In the post-Covid-19 economy, our businesses will become increasingly dependent on our digital connections to our customers and our community. The longer you have been working in marketing, the more counterintuitive this brave new world will be. Traditional marketing weapons, from direct mail to email to television and display advertising, are becoming increasingly ineffective. The online search drives nearly everything these days. It is time for a new approach. Today's marketing must leverage technology's power and integrate the community's human appeal.
Here are some examples driving this trend:
What’s going on here?
The answer is one part Pandemic, two parts software development. Nir Eyal can help us understand how and why this is happening from the software perspective. Eyal is Stanford MBA and behavioral scientist who wrote a book called, Hooked. The book has taken the software development world by storm. Eyal started out creating online games and learned how to create communities of gamers who couldn’t stop playing his company’s games. In his book, Eyal builds on the gaming software paradigm to show how to build habit-forming products of all kinds. His formula for success involves a four-step process of creating a trigger (say, an email from Facebook saying one of your friends posted on Facebook), action (posting a comment), variable reward (likes for your comment), and investment (making some posts of your own gradually over time.) Community, it turns out, is addictive. By isolating us, the Pandemic has added fuel to the fire.

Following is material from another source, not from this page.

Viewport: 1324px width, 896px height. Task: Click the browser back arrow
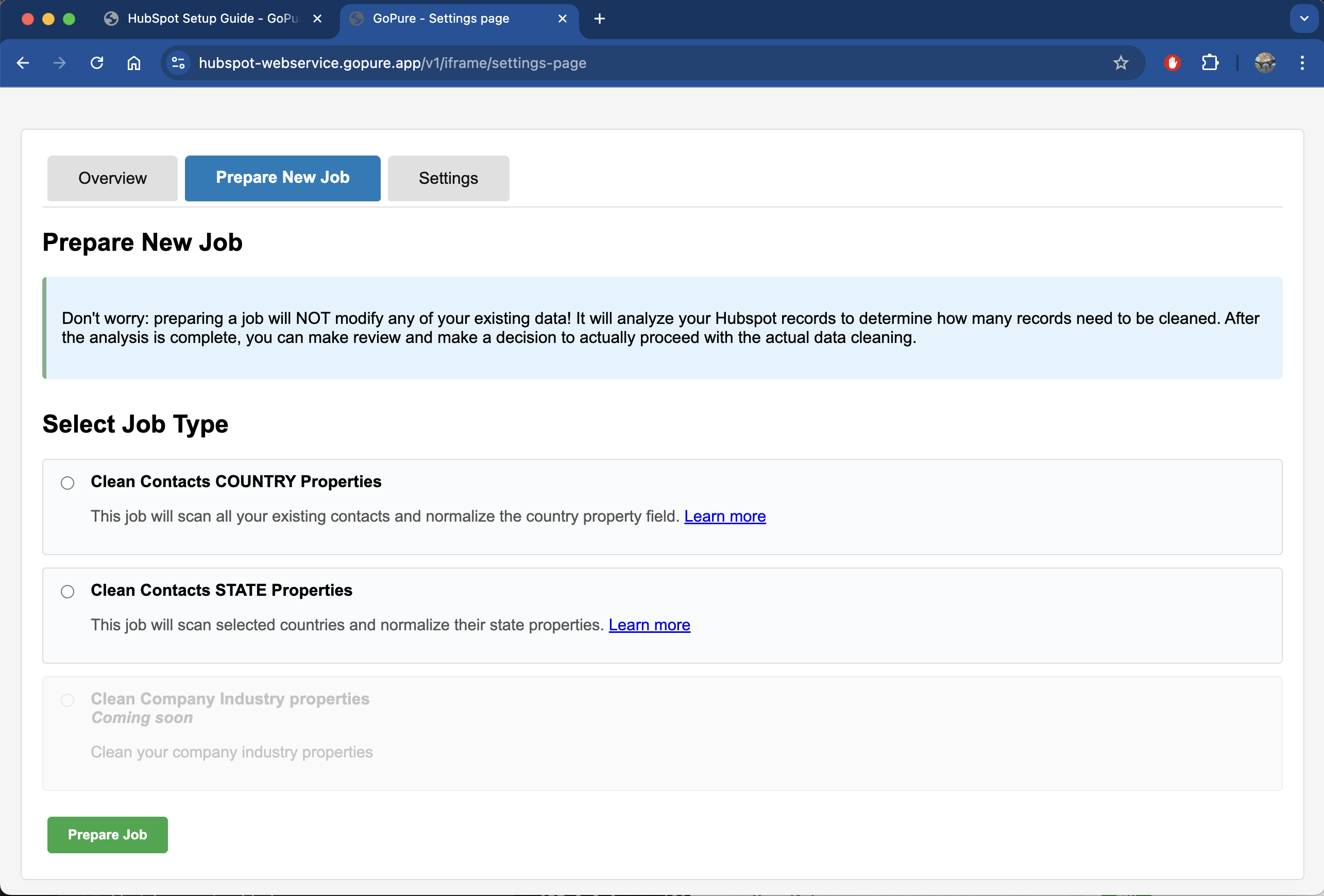pyautogui.click(x=23, y=63)
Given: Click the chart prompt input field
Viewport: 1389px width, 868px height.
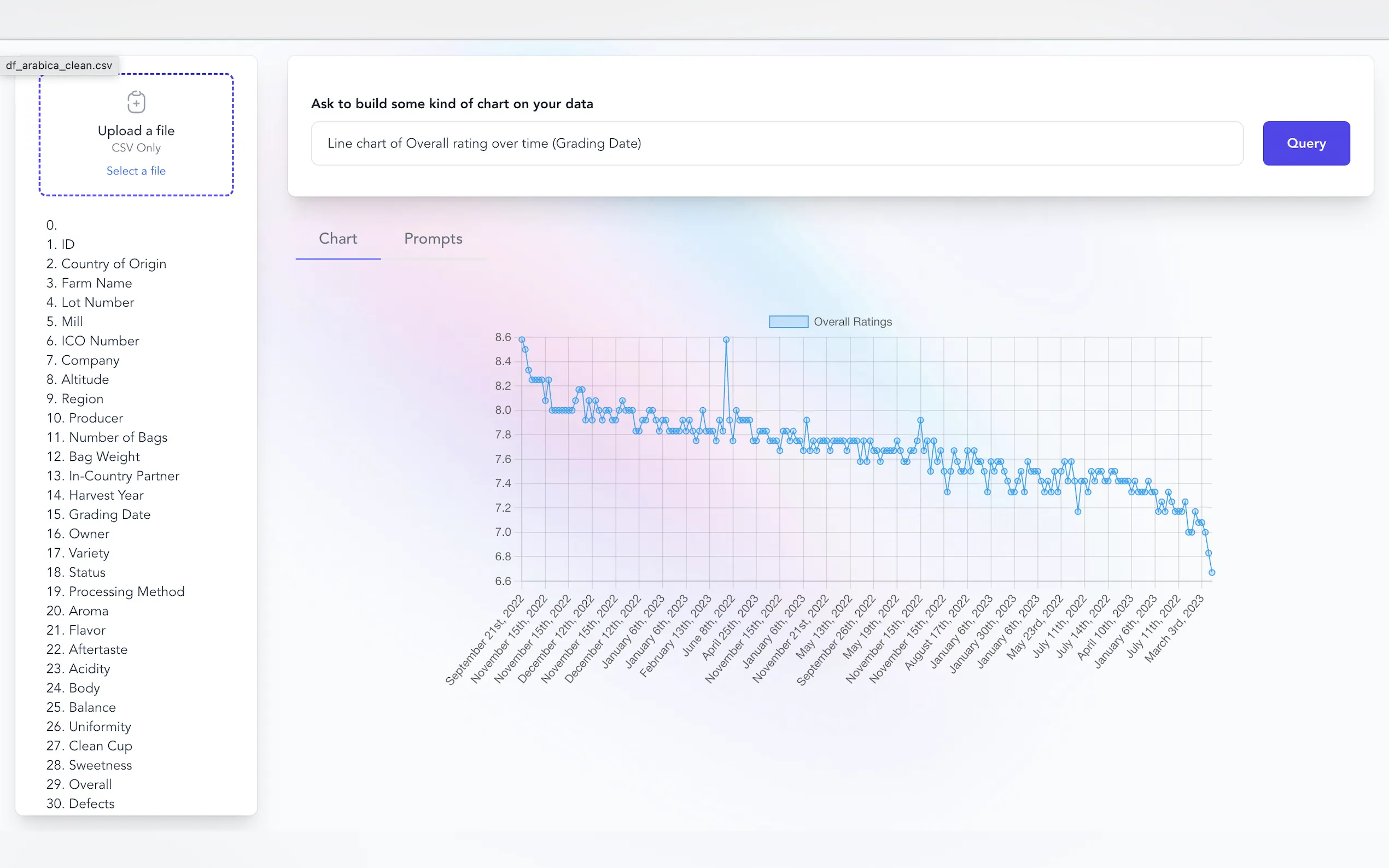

The Big Changes Afoot in Marketing
“Two-thirds of marketing is taking place without us [the marketers]” intones East-Tennessee-based Mark Shafer, online marketing guru and author of Marketing Rebellion, “...Our hyper-empowered, tech-enabled customers have moved to a different place.” In a recent Harvard Business Review (HBR) article, When Community Becomes Your Competitive Advantage HBR’s Jeffrey Bussgang, and Jono Bacon take the idea one step further: “If a company can transition from simply delivering a product to building a community, they can unlock extraordinary competitive advantages and create a superior business model.” Among the solutions that Mark Shafer prescribes is User Generated Content (UGC). Shafer suggests leveraging UGC content, much as a surfer might ride a wave (rather than be hit by it.) HBR authors Bussgang and Bacon believe businesses need to create an environment that “incentivizes the behavior [the business wants] to see, exposes the value generated, and highlights and rewards great participation.”
There are social, business, and technological underpinnings to these trends.
Start with Google My Business and Facebook
So, how should your business leverage this trend? We recommend our clients start with baby steps. Since Google owns the ranch in search, we recommend spending the small amount of time it takes to have a robust Google My Business (GMB) page. GMB pages are free to set up, and your GMB page is what people searching for your business usually see first. Ensure every satisfied customer writes a review by following up with them post-purchase with a link to your GMB reviews page. Integrate hours information and appointment setting capabilities, and if you have multiple offices, make sure all of them appear in the GMB locations. Add answers to frequently asked questions and take the time to tell Google detailed information about your products and services. GMB’s capabilities are growing almost daily, so stay abreast of changes and update GMB once a quarter. Facebook small business pages offer a similar suite of capabilities to GMB and should be managed and updated similarly.
Building A Product Reviews Capability
For larger organizations with larger budgets, consider adding user-generated content to any products you sell online. Make sure that you find ways to provide social proof to your product profiles. Software as a Service (SaaS) offerings in this category are growing quickly. Larger, more established providers include Bazaarvoice and Trustpilot, among many others. Even Shopify offers a product reviews app.
For companies operating in the B2B space, the advisory council is a valuable way of creating community. As the Pandemic allows, select a group of your best customers and invite them to join you are a resort somewhere pleasant. Pay for their hotel and meals for a few days in exchange for their input in round table discussions. If this is not possible, a zoom meeting or two rewarded by some gifts can work too. For example, ten years ago, one vendor gave me a Gortex golf suit which I still have today! Use these customer councils to test your hypotheses about new products and enlist their help in defining new ones. Prioritize opportunities that will improve margins, create a competitive advantage, and enhance the customer experience. Make sure to take action on their gripes so that they know you value their insights.
Digital or not, our community is where we find it. Here are some examples from my community. My friend who owns a fence contracting business gets referrals from the neighborhood Facebook page. Another friend, who owns smoothie franchises, donates smooth drinks at local golf fundraisers and hands out free drink cards to student-athletes to build customer-trial. A local orthopedic clinic provides its staff to work the sidelines of local football games and prioritizes scheduling injured athletes. A local restaurant hosts post-game drinks and snacks for a local high school football team's parents and coaches. Another company I know monitors post office address changes and offers welcome wagon security upgrades to new arrivals. Our church's services and giving are online now.
The possibilities are endless! Make them digital and see them scale!